Myanmar President Thein Sein, right, sits along with Mutu Say Po, chairman of Karen National Union (KNU), for a group photo session during the signing ceremony of "Nationwide Ceasefire Agreement" Thursday, Oct. 15, 2015, in Naypyitaw, Myanmar. Myanmar's government and eight smaller ethnic rebel armies signed the cease-fire agreement to end more than six decades of fighting, but other more powerful groups refused to come on board, signaling that peace will remain elusive for some time to come. (AP Photo/Aung Shine Oo)

Myanmar President Thein Sein, right, sits along with Mutu Say Po, chairman of Karen National Union (KNU), for a group photo session during the signing ceremony of "Nationwide Ceasefire Agreement" Thursday, Oct. 15, 2015, in Naypyitaw, Myanmar. Myanmar's government and eight smaller ethnic rebel armies signed the cease-fire agreement to end more than six decades of fighting, but other more powerful groups refused to come on board, signaling that peace will remain elusive for some time to come. (AP Photo/Aung Shine Oo)  (The Associated Press)

Myanmar's government has signed a cease-fire agreement with eight ethnic rebel armies but the more powerful groups have refused to come on board.

The agreement was signed Thursday at a ceremony in Myanmar's administrative capital.
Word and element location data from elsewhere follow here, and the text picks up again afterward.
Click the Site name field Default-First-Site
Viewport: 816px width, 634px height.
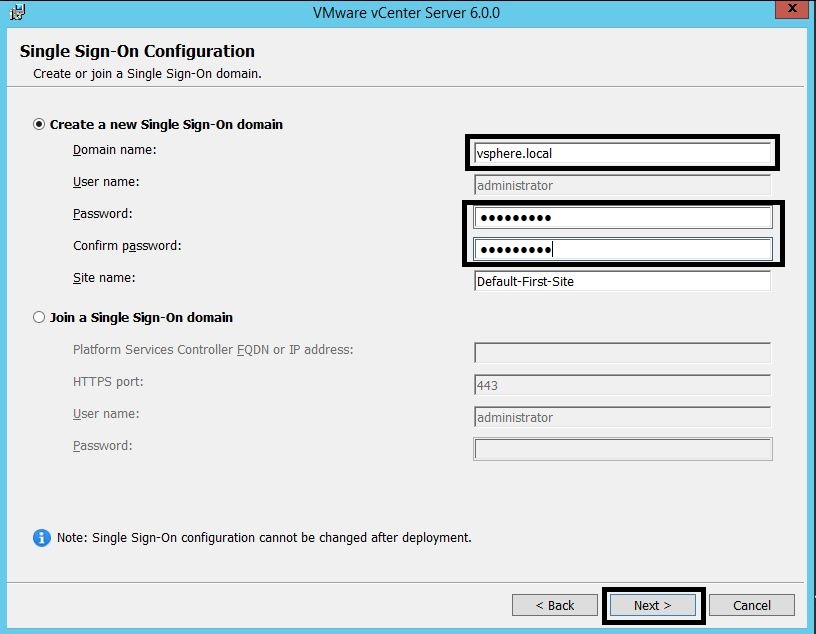[621, 281]
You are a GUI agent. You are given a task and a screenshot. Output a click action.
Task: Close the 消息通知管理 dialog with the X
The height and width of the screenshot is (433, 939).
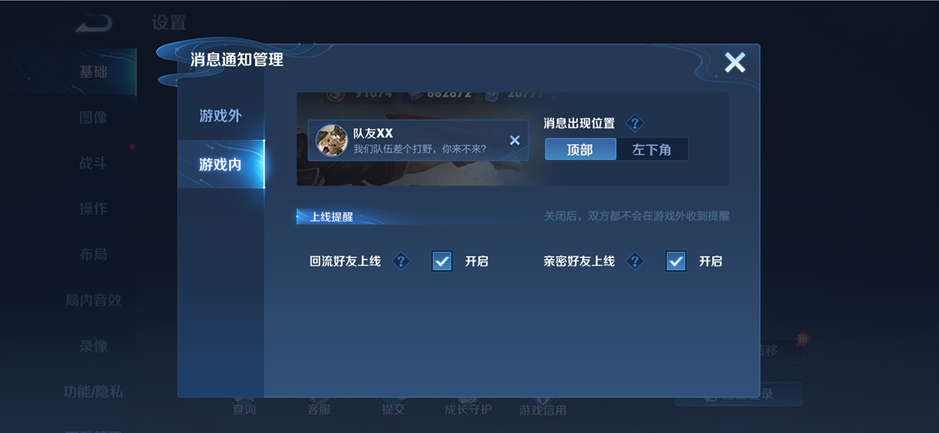(x=734, y=62)
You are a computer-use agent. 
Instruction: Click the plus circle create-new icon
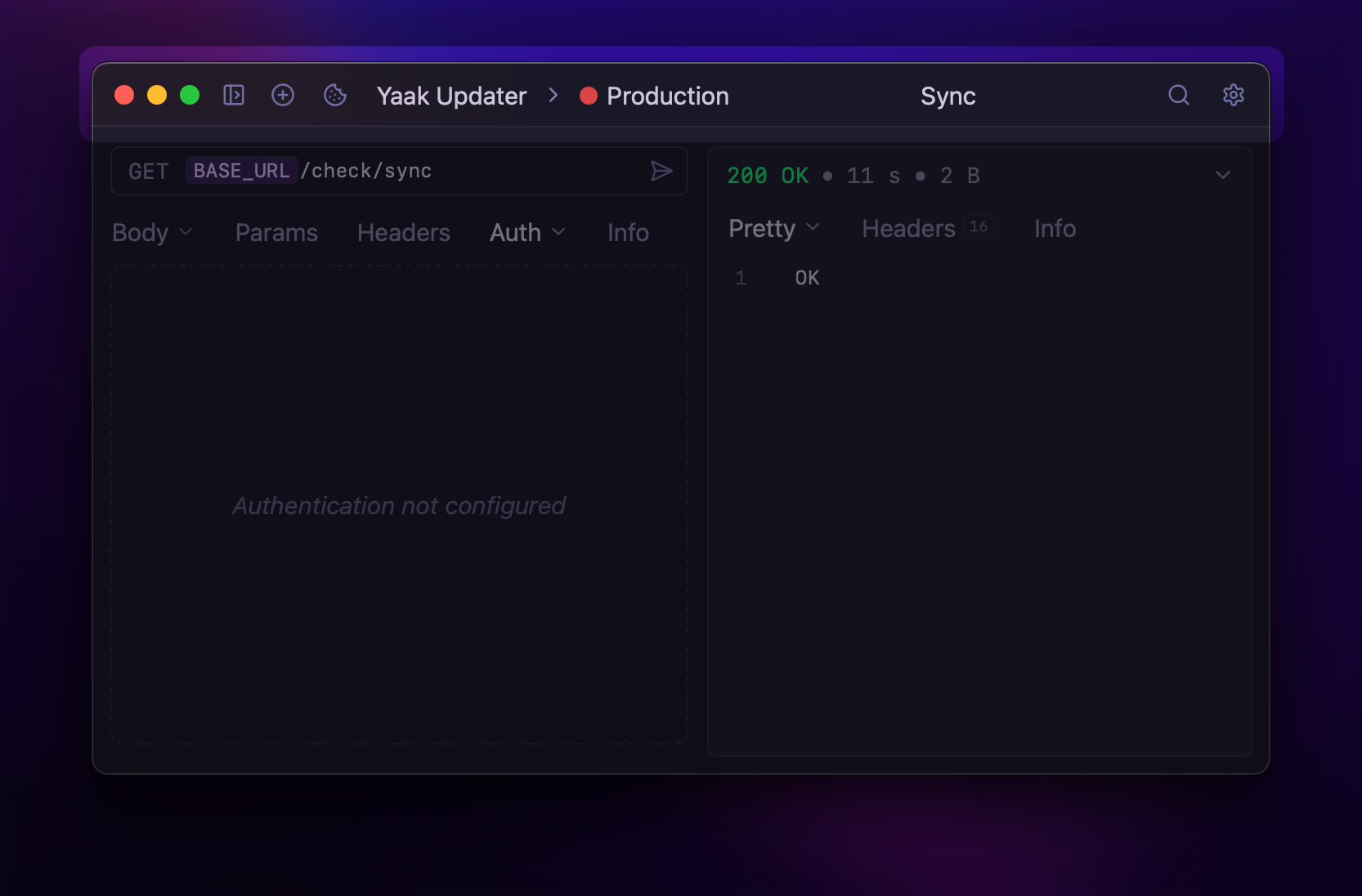283,96
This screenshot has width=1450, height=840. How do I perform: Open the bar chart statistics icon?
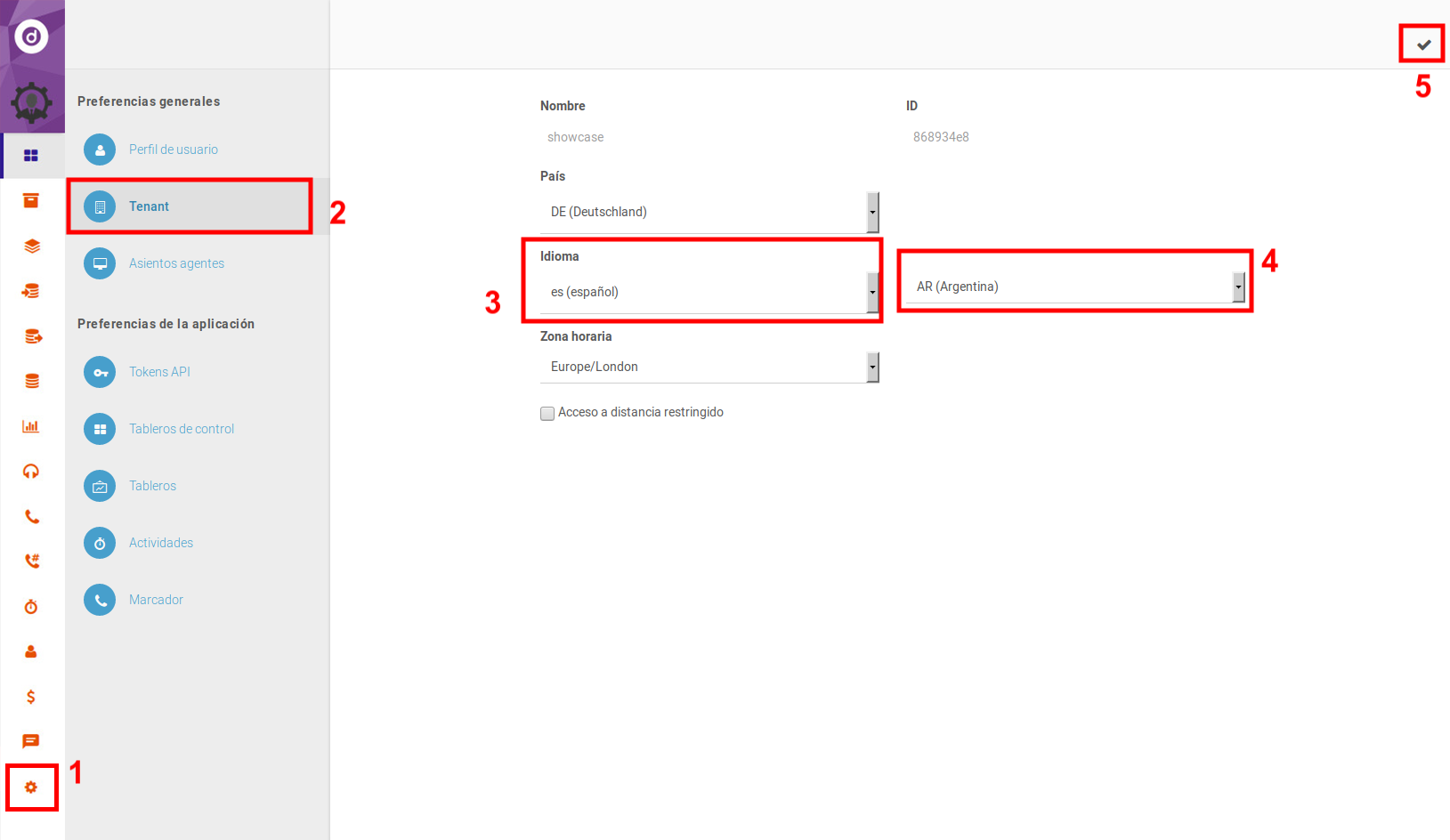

The refusal of the larger groups to sign it robs President Thein Sein of what he had hoped would be the crowning achievement of his five-year term.

Still, it is seen as a first step toward ending six decades of fighting between the government, dominated by the Burmese majority, and various minority ethnic groups demanding autonomy and control over their natural resources.

Ethnic groups, representing 40 percent of the 53 million population, have found themselves victims of military abuses and discrimination in areas spanning from health and education to road construction and access to electricity.